Очарование часа дождя
Приехав в Рио-де-Жанейро, Илона Кошут проводила почти все вечера с Маргаритой и мной. Мы все вместе ходили в кино, рестораны, кабаре и на футбол. Телевизор смотрели редко. А если оставались дома, в квартире квартала Ипанема, то лишь затем, чтобы поболтать. По правде сказать, беседовали между собой только обе женщины. Илона разговаривала на двух незнакомых мне языках — шведском и венгерском. Ее родители жили в Будапеште и эмигрировали в Швецию перед второй мировой войной. А французские родители Маргариты тоже происходили из Швеции.
Когда, как им казалось, разговор должен был заинтересовать меня, Маргарита переводила слова Илоны. Так бывало всякий раз, когда речь заходила о Бразилии. Да и как же не говорить о Бразилии, если находишься в Рио-де-Жанейро!
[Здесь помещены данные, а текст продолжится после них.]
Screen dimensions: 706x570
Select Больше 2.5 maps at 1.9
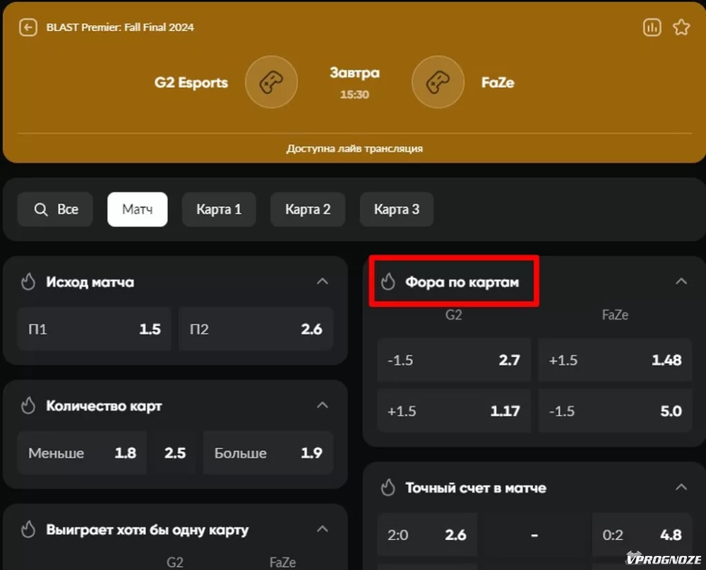click(268, 453)
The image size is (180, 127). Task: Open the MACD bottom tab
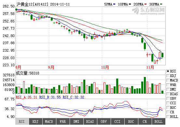point(49,121)
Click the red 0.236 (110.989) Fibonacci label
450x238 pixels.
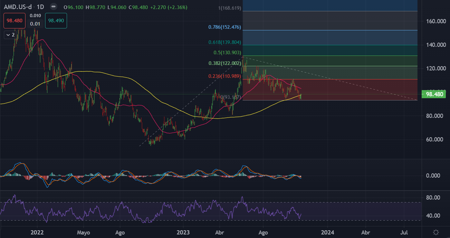(225, 76)

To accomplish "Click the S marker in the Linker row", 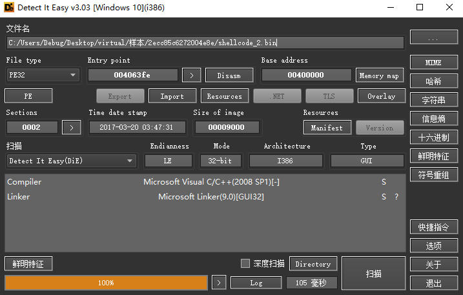I will click(x=384, y=197).
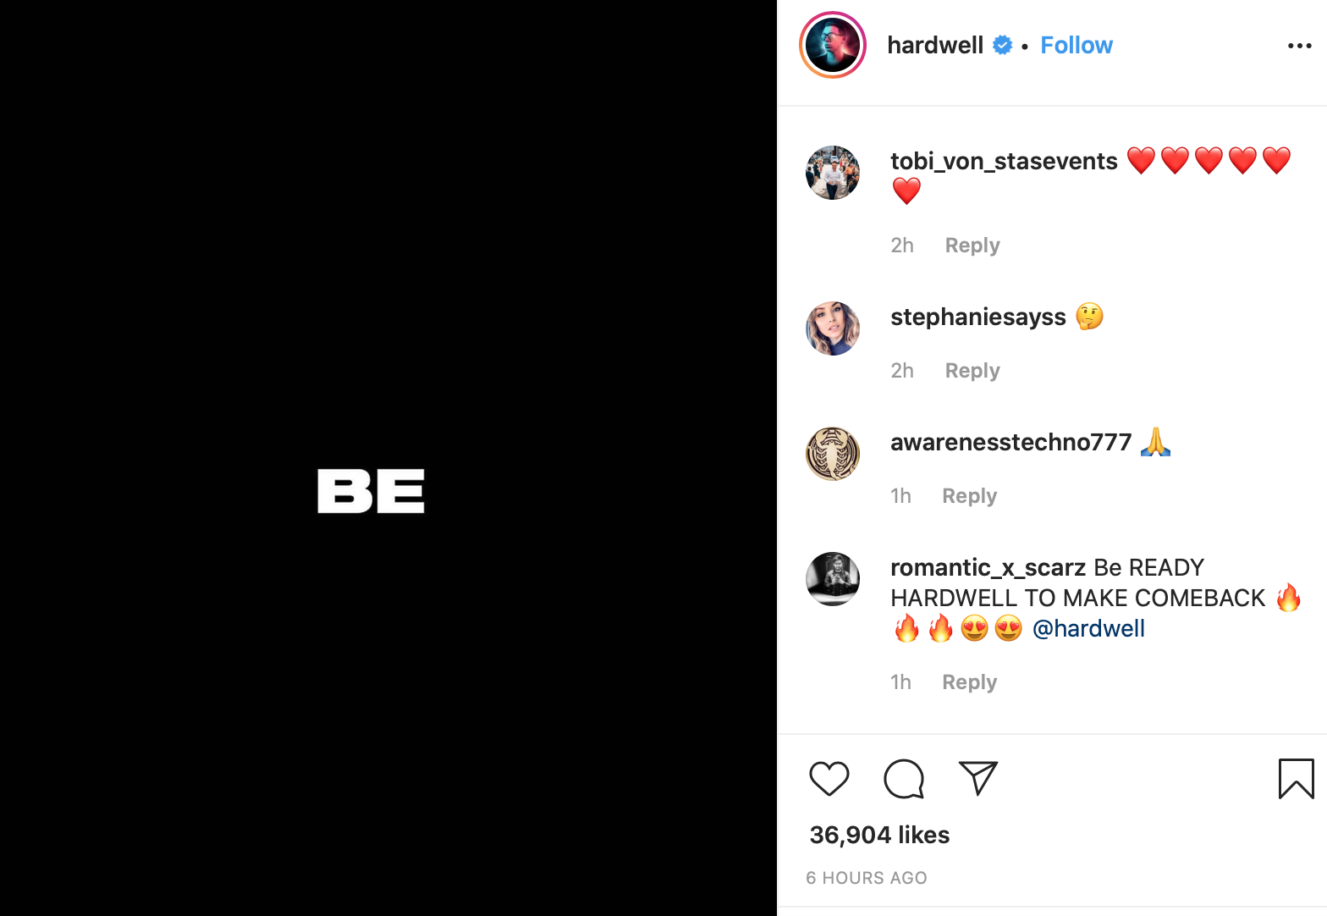The image size is (1327, 916).
Task: Click the blue verified badge
Action: pyautogui.click(x=1003, y=46)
Рио восхищало Илону, пожалуй, сильнее, чем нас двоих. Все в этом городе притягивало ее, доводило до слез умиления. Названия кварталов, произносимые ее устами, как будто дышали ароматом только что сорванных фруктов: Фламенго, Глория, Катете, Ботафого, Ларанжейрас, Копакабана, Ипанема, Морро-де- Виува, Леблон, Санта-Тереза. Ее восторг превращал муравейник «Синеландии», этой страны кино, или гомонящую толпу на авеню Рио-Бранко в свежайшие порывы и потоки морского ветра. И решительно на все в городе Илона глядела как на африканское, насквозь, до мозга костей: и на патрицанско-расистскую Бразилию богатых кварталов, и на Бразилию совершенно невероятного по бедности и безалаберности люда, обитающего в окраинных и пригородных фавелах.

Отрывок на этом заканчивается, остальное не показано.